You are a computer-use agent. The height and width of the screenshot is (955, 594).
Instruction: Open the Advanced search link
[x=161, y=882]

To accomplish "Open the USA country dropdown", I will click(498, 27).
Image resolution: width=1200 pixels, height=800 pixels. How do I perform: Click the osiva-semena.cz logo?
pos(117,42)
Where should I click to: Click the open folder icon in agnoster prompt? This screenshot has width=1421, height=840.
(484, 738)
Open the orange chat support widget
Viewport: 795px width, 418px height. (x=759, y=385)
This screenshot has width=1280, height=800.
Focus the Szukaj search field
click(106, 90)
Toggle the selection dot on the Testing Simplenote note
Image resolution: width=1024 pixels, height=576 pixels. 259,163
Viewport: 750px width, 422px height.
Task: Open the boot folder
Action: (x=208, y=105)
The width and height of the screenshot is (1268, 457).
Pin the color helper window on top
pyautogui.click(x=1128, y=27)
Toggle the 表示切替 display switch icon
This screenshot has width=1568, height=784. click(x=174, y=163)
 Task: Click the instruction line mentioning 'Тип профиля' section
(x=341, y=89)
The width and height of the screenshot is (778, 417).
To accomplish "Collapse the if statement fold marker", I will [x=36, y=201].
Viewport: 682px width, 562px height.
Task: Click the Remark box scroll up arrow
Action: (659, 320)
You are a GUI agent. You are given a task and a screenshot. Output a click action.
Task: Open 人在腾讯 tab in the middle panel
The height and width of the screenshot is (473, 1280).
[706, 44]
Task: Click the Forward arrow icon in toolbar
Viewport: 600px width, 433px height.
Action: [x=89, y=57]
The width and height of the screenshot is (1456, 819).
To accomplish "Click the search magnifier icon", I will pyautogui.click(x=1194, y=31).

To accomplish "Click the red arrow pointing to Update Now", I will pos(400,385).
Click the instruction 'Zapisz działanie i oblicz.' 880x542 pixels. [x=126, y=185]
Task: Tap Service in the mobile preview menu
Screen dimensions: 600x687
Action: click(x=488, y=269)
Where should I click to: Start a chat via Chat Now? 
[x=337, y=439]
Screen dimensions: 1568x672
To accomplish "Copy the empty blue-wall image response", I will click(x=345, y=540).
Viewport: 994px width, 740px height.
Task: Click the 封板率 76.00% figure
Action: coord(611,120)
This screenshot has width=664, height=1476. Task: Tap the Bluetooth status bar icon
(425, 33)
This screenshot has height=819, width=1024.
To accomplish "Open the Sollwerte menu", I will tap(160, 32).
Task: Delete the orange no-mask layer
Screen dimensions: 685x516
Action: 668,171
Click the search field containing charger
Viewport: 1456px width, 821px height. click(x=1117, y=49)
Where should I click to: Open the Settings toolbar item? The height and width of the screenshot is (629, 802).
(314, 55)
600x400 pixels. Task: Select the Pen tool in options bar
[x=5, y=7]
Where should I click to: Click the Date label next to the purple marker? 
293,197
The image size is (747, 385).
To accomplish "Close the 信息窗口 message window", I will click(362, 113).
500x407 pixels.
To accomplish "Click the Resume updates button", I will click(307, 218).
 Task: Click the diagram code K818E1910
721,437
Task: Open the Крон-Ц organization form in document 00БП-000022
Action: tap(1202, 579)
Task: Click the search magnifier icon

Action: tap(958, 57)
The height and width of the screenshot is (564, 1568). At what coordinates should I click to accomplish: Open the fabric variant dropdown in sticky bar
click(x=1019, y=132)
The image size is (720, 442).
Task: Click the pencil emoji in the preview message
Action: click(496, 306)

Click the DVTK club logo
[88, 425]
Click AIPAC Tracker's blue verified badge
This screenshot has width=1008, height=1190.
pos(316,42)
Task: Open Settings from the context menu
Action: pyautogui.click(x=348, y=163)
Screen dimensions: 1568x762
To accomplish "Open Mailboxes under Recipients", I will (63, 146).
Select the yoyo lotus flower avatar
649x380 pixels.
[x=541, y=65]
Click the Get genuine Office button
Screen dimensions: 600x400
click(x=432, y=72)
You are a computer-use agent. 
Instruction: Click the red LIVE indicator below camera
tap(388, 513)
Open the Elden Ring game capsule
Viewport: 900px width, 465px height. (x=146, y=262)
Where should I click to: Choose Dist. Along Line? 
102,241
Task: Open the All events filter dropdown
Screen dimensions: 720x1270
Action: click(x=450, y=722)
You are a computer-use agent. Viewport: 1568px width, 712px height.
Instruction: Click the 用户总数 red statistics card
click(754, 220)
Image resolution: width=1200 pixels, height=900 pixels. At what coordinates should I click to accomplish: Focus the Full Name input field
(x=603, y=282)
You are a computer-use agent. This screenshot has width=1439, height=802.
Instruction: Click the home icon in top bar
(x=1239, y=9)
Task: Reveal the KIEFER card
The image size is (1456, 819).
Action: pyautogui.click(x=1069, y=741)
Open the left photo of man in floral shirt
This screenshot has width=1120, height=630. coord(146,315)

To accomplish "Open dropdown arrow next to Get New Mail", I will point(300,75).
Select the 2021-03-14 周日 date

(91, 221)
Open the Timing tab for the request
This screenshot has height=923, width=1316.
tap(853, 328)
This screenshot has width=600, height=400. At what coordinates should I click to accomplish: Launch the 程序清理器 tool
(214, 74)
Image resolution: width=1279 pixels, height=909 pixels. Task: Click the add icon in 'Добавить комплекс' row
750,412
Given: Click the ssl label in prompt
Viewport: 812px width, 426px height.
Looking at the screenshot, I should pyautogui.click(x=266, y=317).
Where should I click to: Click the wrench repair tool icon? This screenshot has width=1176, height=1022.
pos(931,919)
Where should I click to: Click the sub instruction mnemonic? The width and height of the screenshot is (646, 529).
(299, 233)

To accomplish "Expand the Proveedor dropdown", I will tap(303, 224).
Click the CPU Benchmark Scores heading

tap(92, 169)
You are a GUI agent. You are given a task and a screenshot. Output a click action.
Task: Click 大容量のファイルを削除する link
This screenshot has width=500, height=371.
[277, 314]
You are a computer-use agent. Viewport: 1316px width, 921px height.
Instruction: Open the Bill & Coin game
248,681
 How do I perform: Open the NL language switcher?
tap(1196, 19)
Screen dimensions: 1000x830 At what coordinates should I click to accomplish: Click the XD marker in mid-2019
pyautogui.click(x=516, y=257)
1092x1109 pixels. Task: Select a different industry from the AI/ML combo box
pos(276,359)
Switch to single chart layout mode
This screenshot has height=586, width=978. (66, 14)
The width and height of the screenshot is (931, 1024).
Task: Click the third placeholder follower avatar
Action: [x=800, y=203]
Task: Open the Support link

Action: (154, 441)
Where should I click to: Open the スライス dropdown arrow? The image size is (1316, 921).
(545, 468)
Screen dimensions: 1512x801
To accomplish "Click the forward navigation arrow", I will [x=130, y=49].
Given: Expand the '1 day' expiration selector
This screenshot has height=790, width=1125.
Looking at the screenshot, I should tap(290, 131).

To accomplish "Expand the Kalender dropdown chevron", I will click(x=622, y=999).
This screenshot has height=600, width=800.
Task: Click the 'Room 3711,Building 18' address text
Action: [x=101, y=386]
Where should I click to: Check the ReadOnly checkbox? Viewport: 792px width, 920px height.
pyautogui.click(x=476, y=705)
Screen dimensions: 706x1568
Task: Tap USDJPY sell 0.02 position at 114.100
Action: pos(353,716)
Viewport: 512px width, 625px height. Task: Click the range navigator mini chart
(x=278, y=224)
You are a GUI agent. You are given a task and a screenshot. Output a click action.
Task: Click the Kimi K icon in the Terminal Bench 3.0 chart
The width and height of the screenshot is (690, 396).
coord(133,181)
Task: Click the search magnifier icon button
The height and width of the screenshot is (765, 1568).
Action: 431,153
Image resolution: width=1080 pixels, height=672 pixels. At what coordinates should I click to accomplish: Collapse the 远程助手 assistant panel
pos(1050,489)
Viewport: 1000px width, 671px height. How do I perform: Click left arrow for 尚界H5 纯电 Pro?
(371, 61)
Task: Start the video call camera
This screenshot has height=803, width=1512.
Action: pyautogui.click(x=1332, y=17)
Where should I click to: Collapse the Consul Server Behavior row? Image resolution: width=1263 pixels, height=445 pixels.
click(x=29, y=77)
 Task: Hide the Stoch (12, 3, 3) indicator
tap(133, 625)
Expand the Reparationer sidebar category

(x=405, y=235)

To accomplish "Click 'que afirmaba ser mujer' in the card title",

» **Goal of the exercise**
Your answer should be the lines of the listing above between the line holding "Screen dimensions: 720x1270" and the line holding "Given: Click the ssl label in prompt", inclusive, restated word for word and alone.

» **Answer below**
Screen dimensions: 720x1270
Action: click(x=450, y=722)
You are a computer-use agent. Viewport: 1568px width, 712px height.
Instruction: Click the 用户总数 red statistics card
click(754, 220)
Image resolution: width=1200 pixels, height=900 pixels. At what coordinates should I click to accomplish: Focus the Full Name input field
(x=603, y=282)
You are a computer-use agent. This screenshot has width=1439, height=802.
Instruction: Click the home icon in top bar
(x=1239, y=9)
Task: Reveal the KIEFER card
The image size is (1456, 819).
Action: pyautogui.click(x=1069, y=741)
Open the left photo of man in floral shirt
This screenshot has width=1120, height=630. coord(146,315)

To accomplish "Open dropdown arrow next to Get New Mail", I will point(300,75).
Select the 2021-03-14 周日 date

(91, 221)
Open the Timing tab for the request
This screenshot has height=923, width=1316.
tap(853, 328)
This screenshot has width=600, height=400. At what coordinates should I click to accomplish: Launch the 程序清理器 tool
(214, 74)
Image resolution: width=1279 pixels, height=909 pixels. Task: Click the add icon in 'Добавить комплекс' row
750,412
Given: Click the ssl label in prompt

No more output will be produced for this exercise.